WORK TASK: Using the records below, write out only the lines from the line containing "Events (37, 1536)" up to and including the line containing "[Menu] (23, 29)", exactly, with no pictures.

Excerpts from a dataset:
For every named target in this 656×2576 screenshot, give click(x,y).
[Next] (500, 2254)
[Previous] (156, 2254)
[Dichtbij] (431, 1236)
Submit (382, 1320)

...

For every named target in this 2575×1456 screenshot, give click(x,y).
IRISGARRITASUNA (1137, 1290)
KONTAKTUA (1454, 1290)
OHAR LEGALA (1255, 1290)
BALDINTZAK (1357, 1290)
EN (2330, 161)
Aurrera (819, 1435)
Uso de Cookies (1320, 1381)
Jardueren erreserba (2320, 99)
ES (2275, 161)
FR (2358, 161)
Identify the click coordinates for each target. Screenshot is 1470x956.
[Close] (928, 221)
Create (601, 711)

==

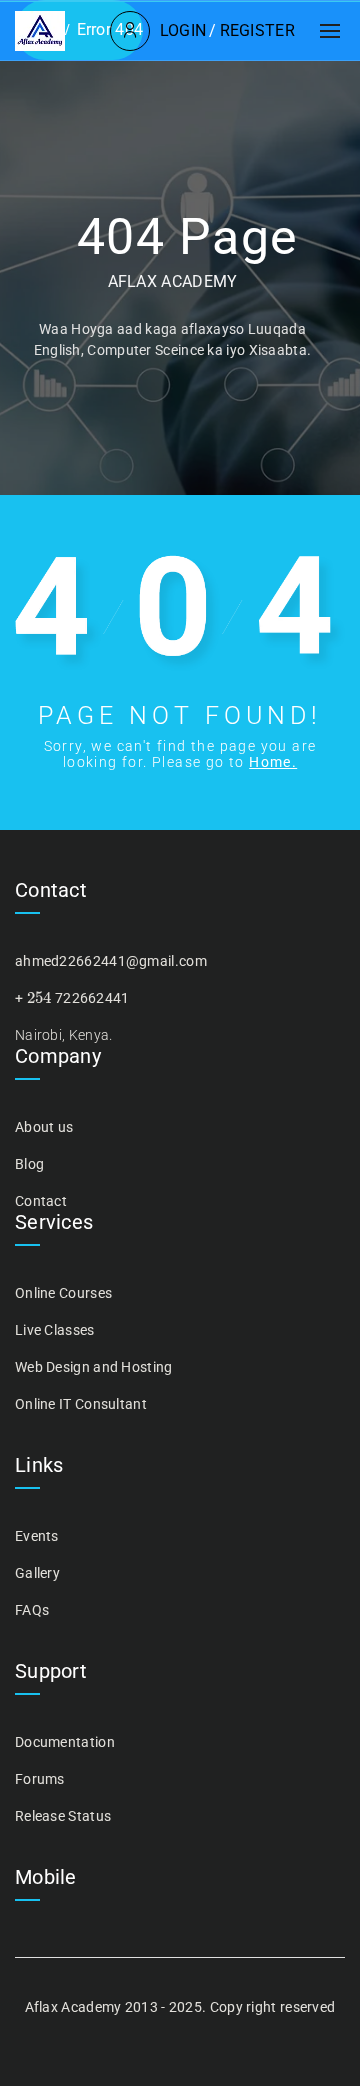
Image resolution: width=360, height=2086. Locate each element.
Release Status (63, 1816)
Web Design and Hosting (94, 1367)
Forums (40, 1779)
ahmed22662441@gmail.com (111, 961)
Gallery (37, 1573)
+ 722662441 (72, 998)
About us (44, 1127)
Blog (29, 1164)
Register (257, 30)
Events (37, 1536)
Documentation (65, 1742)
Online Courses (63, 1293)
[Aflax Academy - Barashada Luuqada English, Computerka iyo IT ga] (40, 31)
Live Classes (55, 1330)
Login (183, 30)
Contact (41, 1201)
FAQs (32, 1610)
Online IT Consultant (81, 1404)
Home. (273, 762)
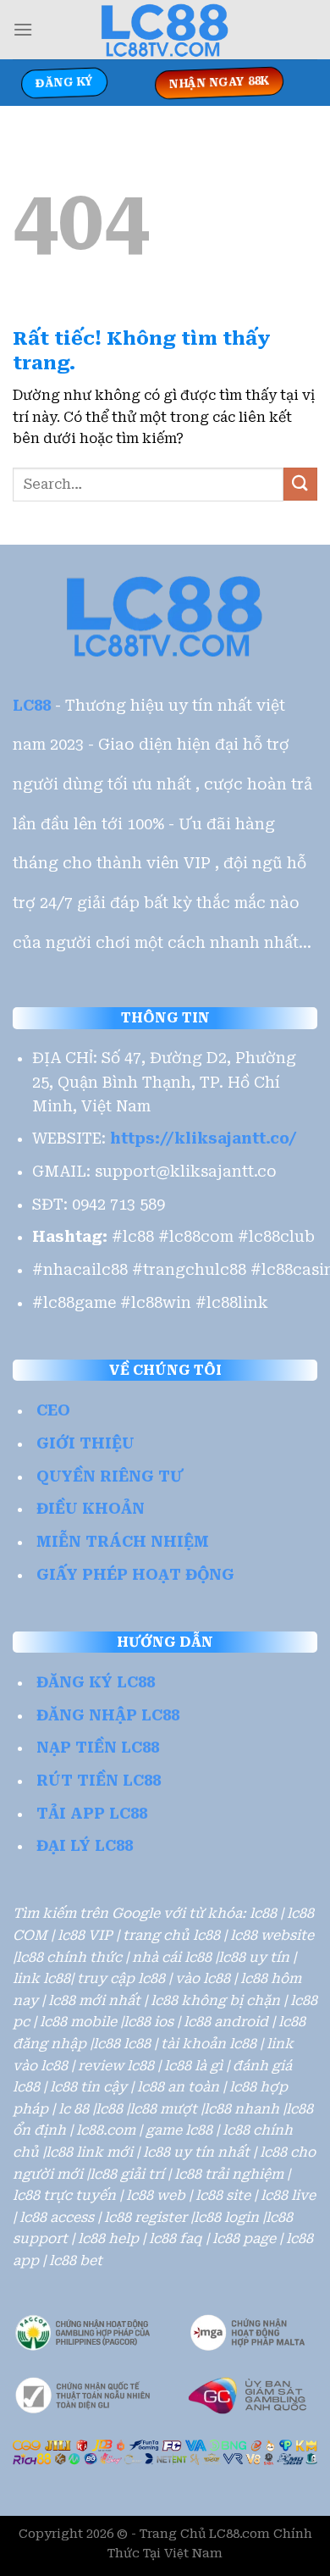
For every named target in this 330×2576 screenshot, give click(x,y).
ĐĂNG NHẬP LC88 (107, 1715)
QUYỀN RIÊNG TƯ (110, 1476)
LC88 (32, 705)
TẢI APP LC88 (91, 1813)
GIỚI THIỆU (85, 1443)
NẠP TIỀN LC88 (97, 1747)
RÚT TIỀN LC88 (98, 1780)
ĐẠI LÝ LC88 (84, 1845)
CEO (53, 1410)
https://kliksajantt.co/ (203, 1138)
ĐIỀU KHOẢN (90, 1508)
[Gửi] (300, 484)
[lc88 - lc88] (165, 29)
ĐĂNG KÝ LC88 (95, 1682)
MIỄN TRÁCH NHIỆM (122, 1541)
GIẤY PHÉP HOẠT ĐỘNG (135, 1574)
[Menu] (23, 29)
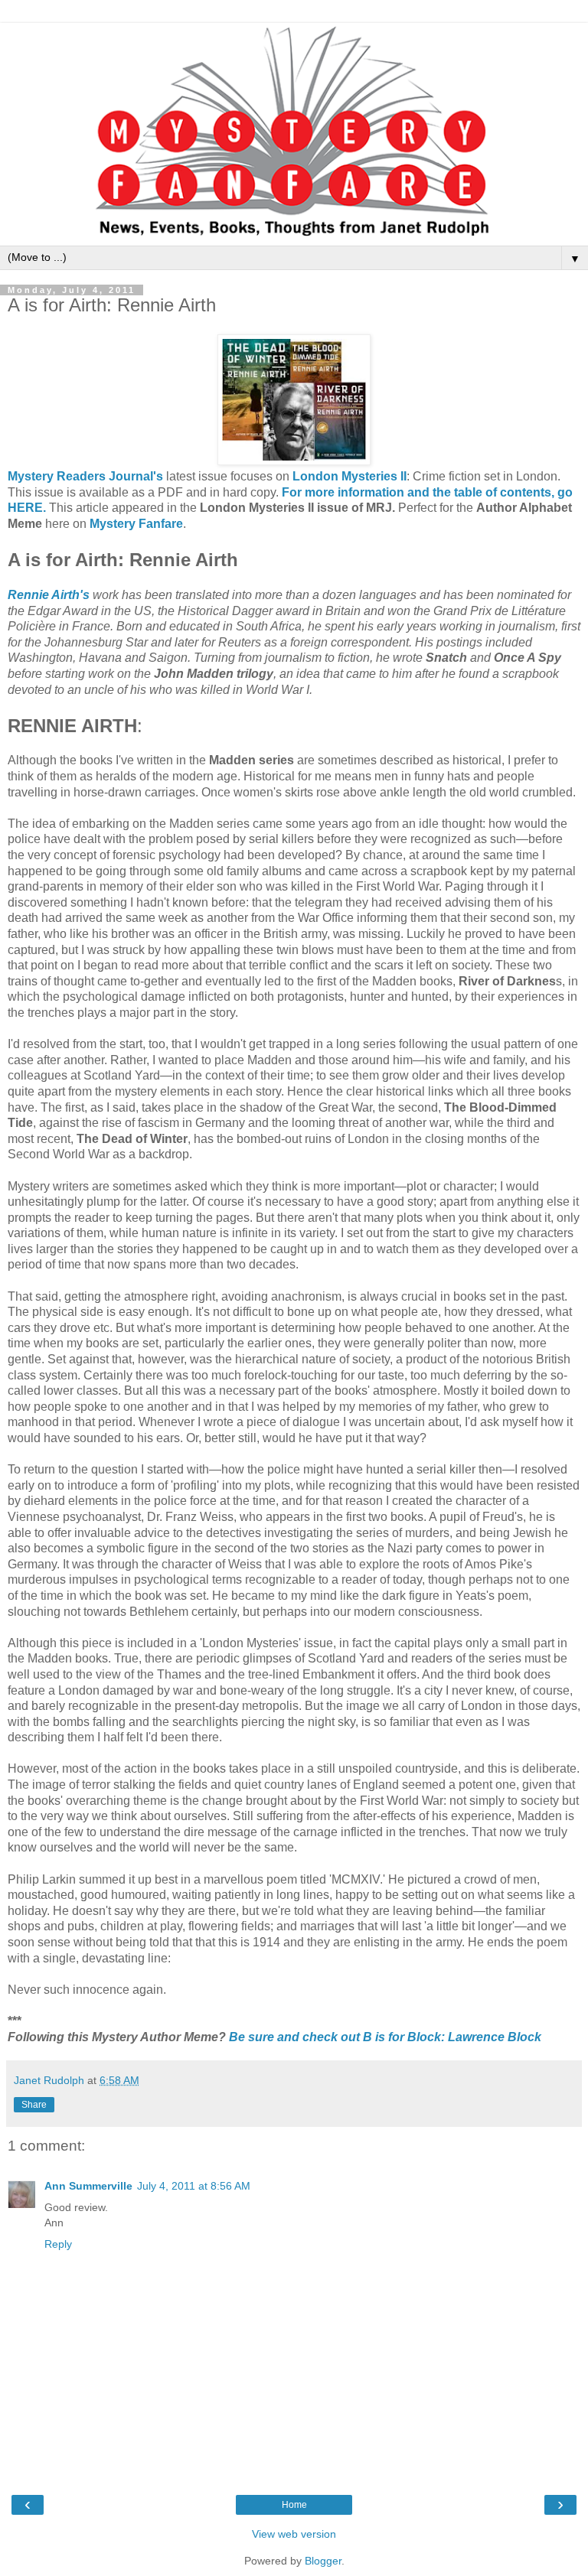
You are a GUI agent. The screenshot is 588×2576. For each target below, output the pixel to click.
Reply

ANSWER SECTION:
Events (37, 1536)
Documentation (65, 1742)
Online Courses (63, 1293)
[Aflax Academy - Barashada Luuqada English, Computerka iyo IT ga] (40, 31)
Live Classes (55, 1330)
Login (183, 30)
Contact (41, 1201)
FAQs (32, 1610)
Online IT Consultant (81, 1404)
Home. (273, 762)
For every named target in this 330×2576 screenshot, give click(x,y).
ĐĂNG NHẬP LC88 (107, 1715)
QUYỀN RIÊNG TƯ (110, 1476)
LC88 (32, 705)
TẢI APP LC88 (91, 1813)
GIỚI THIỆU (85, 1443)
NẠP TIỀN LC88 (97, 1747)
RÚT TIỀN LC88 (98, 1780)
ĐẠI LÝ LC88 (84, 1845)
CEO (53, 1410)
https://kliksajantt.co/ (203, 1138)
ĐIỀU KHOẢN (90, 1508)
[Gửi] (300, 484)
[lc88 - lc88] (165, 29)
ĐĂNG KÝ LC88 (95, 1682)
MIỄN TRÁCH NHIỆM (122, 1541)
GIẤY PHÉP HOẠT ĐỘNG (135, 1574)
[Menu] (23, 29)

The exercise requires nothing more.